The theft of the untraced panel from Hubert and Jan van Eyck’s ‘Adoration of the Lamb’ altarpiece is considered one of the greatest art robberies of all time. It was one of two panels from the Ghent altarpiece stolen from St Bavo’s Cathedral on the night of 10 April 1934. The panel depicting St John the Baptist was rescued after the Belgian government received a ransom demand for 1 million Belgian francs and negotiated for its return. Last week, industrial engineer and amateur puzzler, Gino Marchal, shared his theory as to the whereabouts of the final missing panel depicting the ‘just judges’.

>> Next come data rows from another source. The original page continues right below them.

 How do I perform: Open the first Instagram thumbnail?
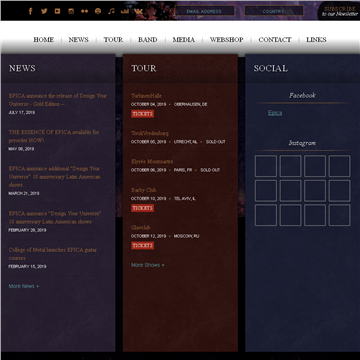tap(266, 166)
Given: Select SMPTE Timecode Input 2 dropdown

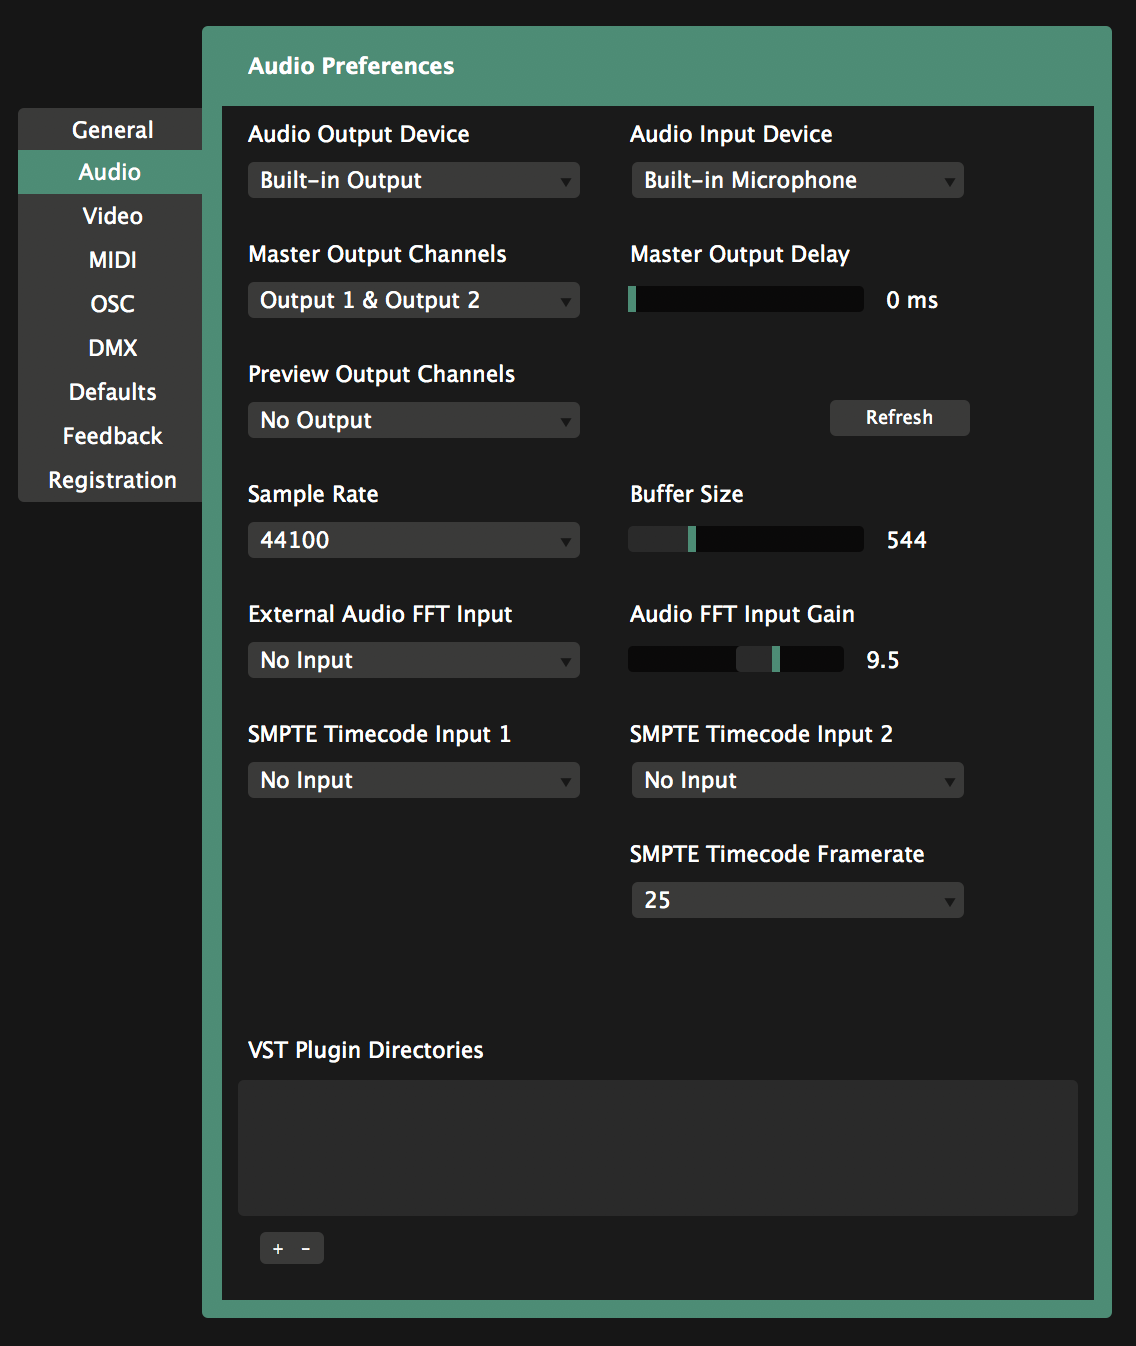Looking at the screenshot, I should point(797,780).
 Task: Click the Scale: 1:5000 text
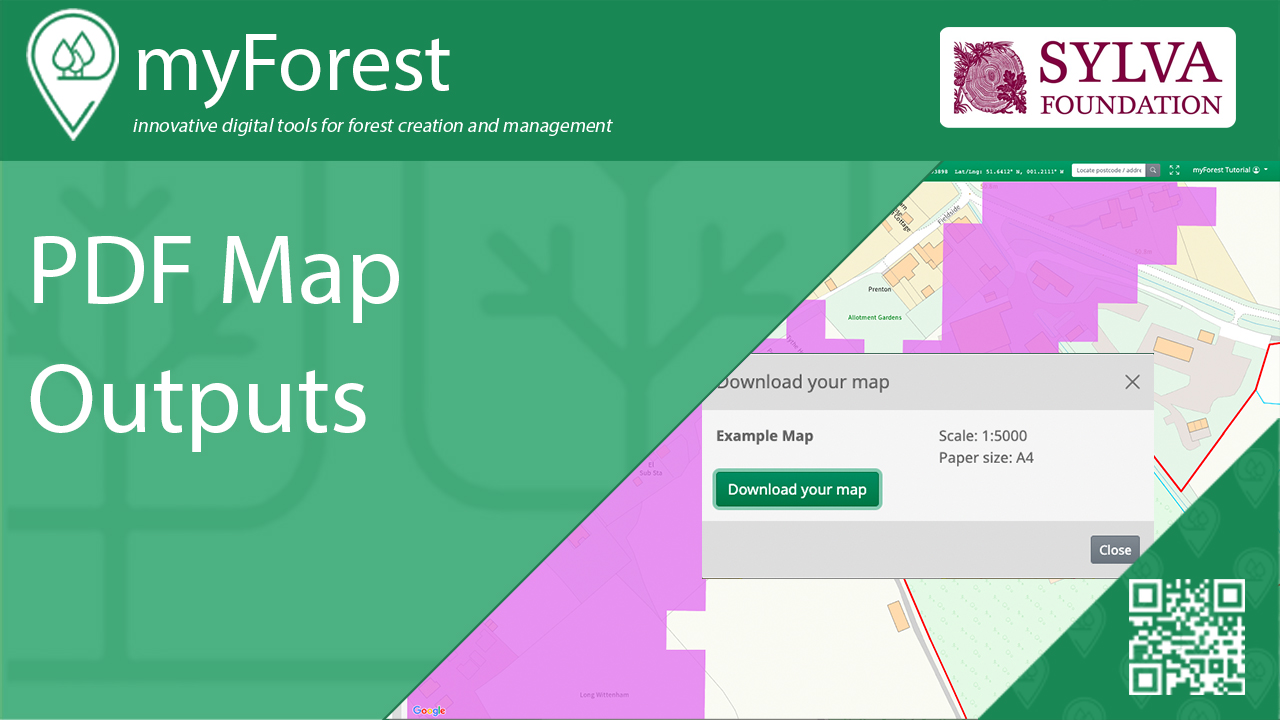point(982,436)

According to Marchal, the key to unlocking the mystery lay in a ransom letter retrieved from the desk drawer of a stockbroker named Arsène Goedertier. On his deathbed, Goedertier confessed to his lawyer that he knew the whereabouts of the “Mystic Lamb” and directed him to an envelope stored in his writing table. It contained carbon copies of thirteen ransom notes sent as part of the negotiation for the St John the Baptist panel together with an unsent fourteenth letter containing the following clue:
It is Marchal’s view that five words and one number in the fourteenth later plot a route to the location of the missing panel buried beneath the Kalandeberg. In September 2017, he contacted Belgian police to inform them he had cracked the code. The Mayor of Ghent advised that the public prosecutor’s office “takes this theory very seriously” and detectives are now investigating the possibility of digging under the city square.
‘Adoration of the Lamb’ is considered one of the most influential artworks in history and potentially the world’s first great oil painting. Seized by the Germans during the First World War, it was returned under the Versailles Treaty, looted by the Nazis in 1942 and returned once again to Ghent with the assistance of the ‘Monuments Men’.